TASK DESCRIPTION:
Put each line of the rows below into a JSON list of strings, one string per line, and leave out the blank lines.

AVAILABLE RECORDS:
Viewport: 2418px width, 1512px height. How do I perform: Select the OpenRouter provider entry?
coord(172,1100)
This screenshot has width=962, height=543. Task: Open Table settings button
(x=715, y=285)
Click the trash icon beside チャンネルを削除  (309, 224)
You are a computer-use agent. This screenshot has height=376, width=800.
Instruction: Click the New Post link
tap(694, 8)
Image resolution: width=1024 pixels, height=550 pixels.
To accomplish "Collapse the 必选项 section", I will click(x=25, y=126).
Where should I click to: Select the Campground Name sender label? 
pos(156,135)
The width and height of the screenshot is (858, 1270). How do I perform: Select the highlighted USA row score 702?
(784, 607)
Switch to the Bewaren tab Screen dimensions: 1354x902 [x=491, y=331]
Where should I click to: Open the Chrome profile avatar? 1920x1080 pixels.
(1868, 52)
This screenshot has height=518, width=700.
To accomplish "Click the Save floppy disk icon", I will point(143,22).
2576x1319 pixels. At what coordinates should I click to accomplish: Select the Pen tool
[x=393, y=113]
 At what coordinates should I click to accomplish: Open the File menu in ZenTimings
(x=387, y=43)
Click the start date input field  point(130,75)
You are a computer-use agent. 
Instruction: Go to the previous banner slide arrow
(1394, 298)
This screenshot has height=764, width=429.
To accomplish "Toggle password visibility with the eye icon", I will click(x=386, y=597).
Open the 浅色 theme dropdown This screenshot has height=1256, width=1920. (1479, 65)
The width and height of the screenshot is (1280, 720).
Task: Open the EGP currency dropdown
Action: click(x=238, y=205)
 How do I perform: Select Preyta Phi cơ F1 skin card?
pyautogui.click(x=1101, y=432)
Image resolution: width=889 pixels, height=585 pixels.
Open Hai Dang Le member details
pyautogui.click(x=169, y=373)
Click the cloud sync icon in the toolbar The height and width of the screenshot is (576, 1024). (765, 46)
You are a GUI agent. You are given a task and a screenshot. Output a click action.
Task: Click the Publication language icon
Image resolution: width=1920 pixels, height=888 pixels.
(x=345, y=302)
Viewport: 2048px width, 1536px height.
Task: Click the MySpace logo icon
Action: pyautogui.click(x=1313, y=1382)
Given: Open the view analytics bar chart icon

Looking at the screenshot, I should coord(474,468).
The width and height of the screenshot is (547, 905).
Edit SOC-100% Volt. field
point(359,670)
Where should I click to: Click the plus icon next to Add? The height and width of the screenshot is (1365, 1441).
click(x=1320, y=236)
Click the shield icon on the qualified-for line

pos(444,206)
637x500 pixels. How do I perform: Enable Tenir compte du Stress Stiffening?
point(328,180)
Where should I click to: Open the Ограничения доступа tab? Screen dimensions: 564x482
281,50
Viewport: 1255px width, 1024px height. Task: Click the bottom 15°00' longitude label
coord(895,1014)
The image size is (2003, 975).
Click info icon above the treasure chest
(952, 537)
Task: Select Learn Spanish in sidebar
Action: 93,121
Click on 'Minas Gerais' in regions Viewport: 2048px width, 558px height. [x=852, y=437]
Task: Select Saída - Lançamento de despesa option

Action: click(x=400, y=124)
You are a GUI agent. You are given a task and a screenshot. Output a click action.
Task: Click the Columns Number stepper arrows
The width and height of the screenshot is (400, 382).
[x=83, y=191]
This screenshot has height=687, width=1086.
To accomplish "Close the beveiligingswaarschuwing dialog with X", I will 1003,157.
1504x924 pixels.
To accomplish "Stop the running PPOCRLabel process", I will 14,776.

ANSWER FOR THIS EXERCISE:
[
  "Viewport: 2418px width, 1512px height. How do I perform: Select the OpenRouter provider entry?",
  "coord(172,1100)",
  "This screenshot has width=962, height=543. Task: Open Table settings button",
  "(x=715, y=285)",
  "Click the trash icon beside チャンネルを削除  (309, 224)",
  "You are a computer-use agent. This screenshot has height=376, width=800.",
  "Instruction: Click the New Post link",
  "tap(694, 8)",
  "Image resolution: width=1024 pixels, height=550 pixels.",
  "To accomplish \"Collapse the 必选项 section\", I will click(x=25, y=126).",
  "Where should I click to: Select the Campground Name sender label? ",
  "pos(156,135)",
  "The width and height of the screenshot is (858, 1270). How do I perform: Select the highlighted USA row score 702?",
  "(784, 607)",
  "Switch to the Bewaren tab Screen dimensions: 1354x902 [x=491, y=331]",
  "Where should I click to: Open the Chrome profile avatar? 1920x1080 pixels.",
  "(1868, 52)",
  "This screenshot has height=518, width=700.",
  "To accomplish \"Click the Save floppy disk icon\", I will point(143,22).",
  "2576x1319 pixels. At what coordinates should I click to accomplish: Select the Pen tool",
  "[x=393, y=113]",
  " At what coordinates should I click to accomplish: Open the File menu in ZenTimings",
  "(x=387, y=43)",
  "Click the start date input field  point(130,75)",
  "You are a computer-use agent. ",
  "Instruction: Go to the previous banner slide arrow",
  "(1394, 298)",
  "This screenshot has height=764, width=429.",
  "To accomplish \"Toggle password visibility with the eye icon\", I will click(x=386, y=597).",
  "Open the 浅色 theme dropdown This screenshot has height=1256, width=1920. (1479, 65)",
  "The width and height of the screenshot is (1280, 720).",
  "Task: Open the EGP currency dropdown",
  "Action: click(x=238, y=205)",
  " How do I perform: Select Preyta Phi cơ F1 skin card?",
  "pyautogui.click(x=1101, y=432)",
  "Image resolution: width=889 pixels, height=585 pixels.",
  "Open Hai Dang Le member details",
  "pyautogui.click(x=169, y=373)",
  "Click the cloud sync icon in the toolbar The height and width of the screenshot is (576, 1024). (765, 46)",
  "You are a GUI agent. You are given a task and a screenshot. Output a click action.",
  "Task: Click the Publication language icon",
  "Image resolution: width=1920 pixels, height=888 pixels.",
  "(x=345, y=302)",
  "Viewport: 2048px width, 1536px height.",
  "Task: Click the MySpace logo icon",
  "Action: pyautogui.click(x=1313, y=1382)",
  "Given: Open the view analytics bar chart icon",
  "Looking at the screenshot, I should coord(474,468).",
  "The width and height of the screenshot is (547, 905).",
  "Edit SOC-100% Volt. field",
  "point(359,670)",
  "Where should I click to: Click the plus icon next to Add? The height and width of the screenshot is (1365, 1441).",
  "click(x=1320, y=236)",
  "Click the shield icon on the qualified-for line",
  "pos(444,206)",
  "637x500 pixels. How do I perform: Enable Tenir compte du Stress Stiffening?",
  "point(328,180)",
  "Where should I click to: Open the Ограничения доступа tab? Screen dimensions: 564x482",
  "281,50",
  "Viewport: 1255px width, 1024px height. Task: Click the bottom 15°00' longitude label",
  "coord(895,1014)",
  "The image size is (2003, 975).",
  "Click info icon above the treasure chest",
  "(952, 537)",
  "Task: Select Learn Spanish in sidebar",
  "Action: 93,121",
  "Click on 'Minas Gerais' in regions Viewport: 2048px width, 558px height. [x=852, y=437]",
  "Task: Select Saída - Lançamento de despesa option",
  "Action: click(x=400, y=124)",
  "You are a GUI agent. You are given a task and a screenshot. Output a click action.",
  "Task: Click the Columns Number stepper arrows",
  "The width and height of the screenshot is (400, 382).",
  "[x=83, y=191]",
  "This screenshot has height=687, width=1086.",
  "To accomplish \"Close the beveiligingswaarschuwing dialog with X\", I will 1003,157.",
  "1504x924 pixels.",
  "To accomplish \"Stop the running PPOCRLabel process\", I will 14,776."
]